- **QUOTED TEXT**
Engaging in a corporate partnership can have many rewards. However, if a business partnership begins to fail because of different management viewpoints or financial issues, the partnership may begin to crumble. It is important to think about the consequences of a business partnership failing instead of being unprepared if it happens.
If you are having a business partnership dispute that has turned ugly, you should consider speaking with an attorney. The lawyers at the Heyman Law Firm are dedicated to helping businesses owners. Our lawyers have extensive experience in working with clients in Baltimore and across Maryland and would be proud to work with you. To schedule a confidential consultation with one of our attorneys, contact us at (410) 305-9287 today.
Types of Business Partnerships in Maryland
If you are a partner in a business in Maryland it is important to know what kind of legal liability you are vulnerable to, especially if a partnership dispute is significantly affecting the business. Generally, there are three types of partnerships that can be registered in Maryland, a general partnership, a limited partnership, and a limited liability partnership.
A general partnership is established when two or more people agree to enter into business together. A general partnership can be created without a written contract or a filing with the State of Maryland. However, it is wise to formalize an agreement that specifies each partner’s rights, responsibilities, and share of the profits.

- **WHAT THIS EXERCISE ASKS**
- A) Name every type of partnership that the text on Maryland business partnerships says can be registered in Maryland.
- B) Carry on the text on Maryland business partnerships, picking up right after its final sentence.

- **INFORMATION SHOWN**

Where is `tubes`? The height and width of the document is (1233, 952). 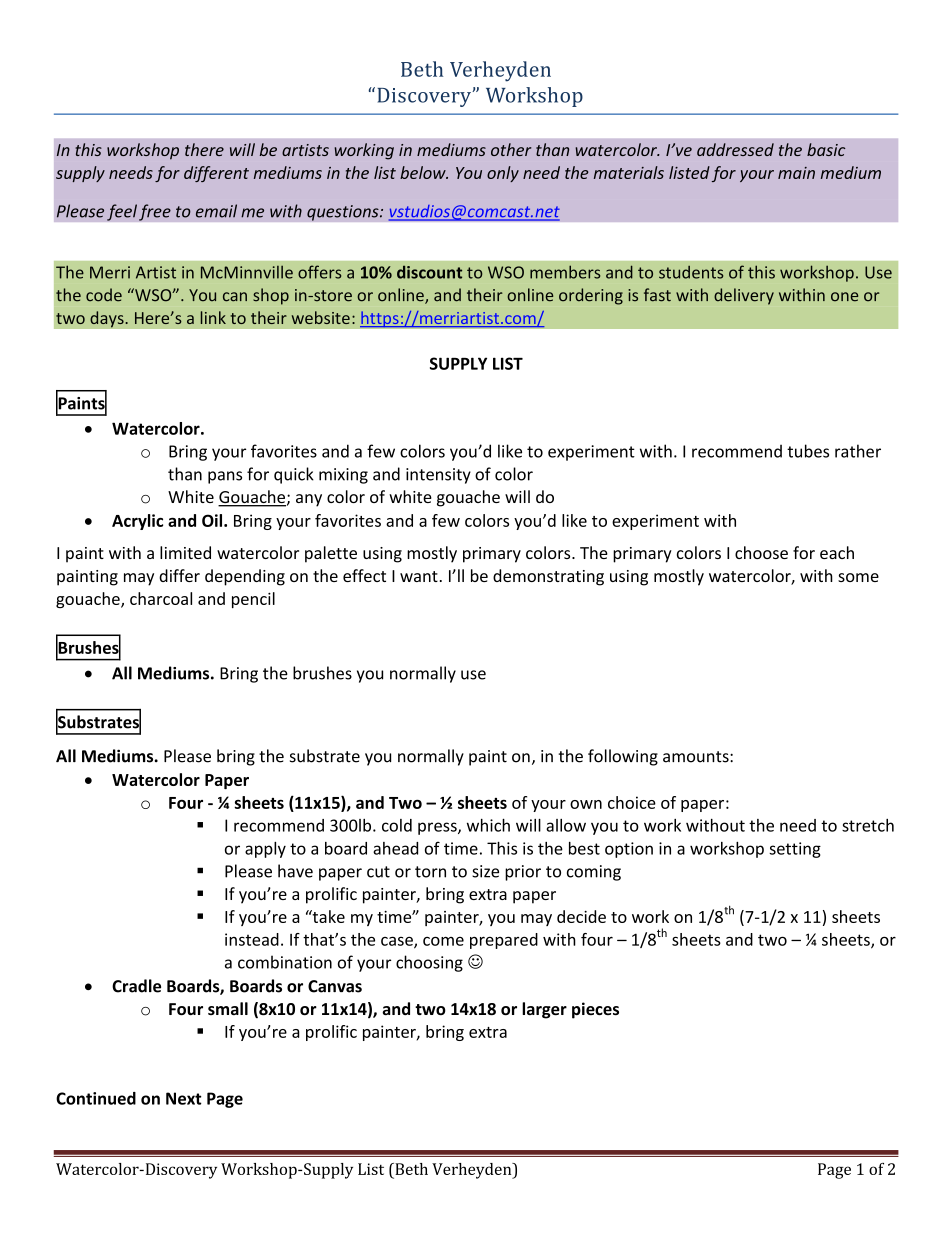 tubes is located at coordinates (808, 451).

- **RESPONSES BY TASK**
- A) A general partnership, a limited partnership, and a limited liability partnership.

- B)
A general partnership is a wholly pass-through entity, meaning the money earned by the business passes to the owners’ personal income and is taxed accordingly. Each partner must pay their share of the partnership revenue taxes on their personal income tax returns.
A limited partnership is a business partnership that allows each partner to attain legal protection from individual liability for any debts, losses, or violations to the limited partnership. The limited liability granted by this form of partnership depends upon the individual partner’s investment contribution to the business. While a written agreement is not required to form a limited partnership, creating one without a written agreement would not be prudent. Regardless of whether the limited partnership has a written agreement, it must file a “Certificate of Limited Partnership” with the Maryland Department of Assessments and Taxation and they must pay a filing fee. A limited partnership is subject to the same tax liabilities as a general partnership.
A limited liability partnership offers liability protection to individual partners that generally shields them from malpractice claims or tort lawsuits that arise from the activities of other partners, employees, or agents of the business partnership. This protection also extends to contractual claims.
Advantages of Having an Attorney if Disputes Arise
If you wish to maintain the partnership, an attorney can arrange a partnership agreement for business partners who cannot agree on certain management issues. While Maryland does not require the responsibilities in a partnership to be clearly defined or written, having partnership dispute attorney set boundaries between the partners can be vital to a business’ survival.
A written agreement can set out issues like:
- Distribution of profits;
- Liability to creditors;
- Tax responsibilities or;
- Terms of dissolution.
By having these terms set out in writing, business partners can refer to the written agreement when a serious issue arises and determine how best to resolve the problem. Without a written agreement, partners may blame each other for responsibilities they believe the other partner agreed to handle but failed to do so.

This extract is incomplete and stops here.